The speech degradation may be attributed to the oversmoothing effect. Because of the oversmoothing effect the formants of the vowels are observed to have larger bandwidth, smaller peak-to-valley ratio, and the fricative spectrum are observed to have deviant acoustic characteristics and spectral tilt. Several techniques are proposed in the literature to overcome the smoothening affect, where one of the approach corresponds to the parametric voice conversion (VC) method which is reported to alleviate the oversmoothing effect. Therefore, nonnegative matrix factorization (NMF) based speech enhancement is used to modify the /FVFV/ word and shown in Fig. 1 (g)-(h) . The modified /FVFV/ word shows some improvement compared to original /FVFV/ word but its acoustic characteristics are still far from that of the non-CLP /FVFV/ word shown in Fig. 1 (a)-(b). Although some improvements are observed as reduction in nasalization and spectral prominence in the high-frequency region for fricatives. However, further observation showed that low frequency energy in the fricatives persists and the formants of the vowels are not distinct. Thus, it projects the importance of processing different class of sound units separately.

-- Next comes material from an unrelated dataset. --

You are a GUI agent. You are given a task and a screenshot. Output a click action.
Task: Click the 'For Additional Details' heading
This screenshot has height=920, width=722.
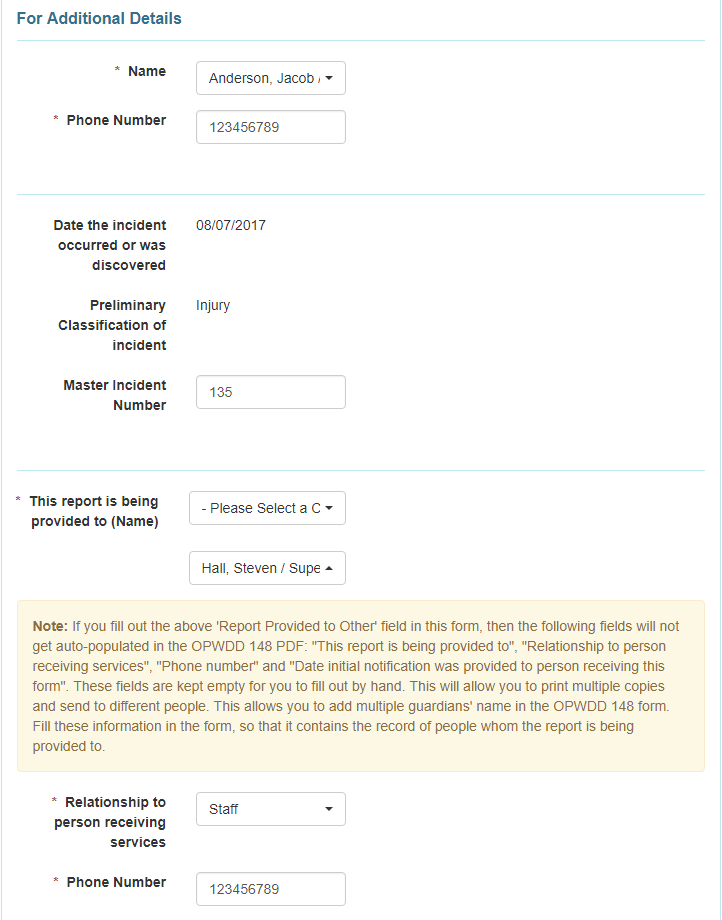pos(99,19)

2.3 Modification of consonant-vowel-consonant-vowel words
The consonant-vowel-consonant-vowel (CVCV) words consisting of the stops /k/, /t/ and /T/ in vowel contexts /a/, /i/, and /u/ are analyzed similar to that of the /FVFV/ described in previous section. The possible combination of words are /kaka/, /kiki/, /kuku/, /tata/, /titi/, /tutu/, /TaTa/, /TiTi/, and /TuTu/. The spectral compression technique may not effectively transform the /CVCV/ word because the spectral prominence of consonants are not confined to a specific frequency band. For example, the velar stop /k/ is characterized by prominent spectral energy in the low-frequency region, whereas, the alveolar stop /t/ shows spectral prominence around mid-frequency region and retroflex /T/ shows spectral prominence above 2 kHz. Additionally, formants of the vowels are observed in the low-frequency region. Therefore, spectral energy compression in the low-frequency region will result in further deterioration of the /CVCV/ words. Further, temporal processing will result in vowel modification only and using insertion method artificially synthesized phoneme can be used for speech modification. However, insertion method does not preserve the individuality information. Hence, spectral compression, temporal processing and insertion method might not be effective in transforming the entire /CVCV/ word.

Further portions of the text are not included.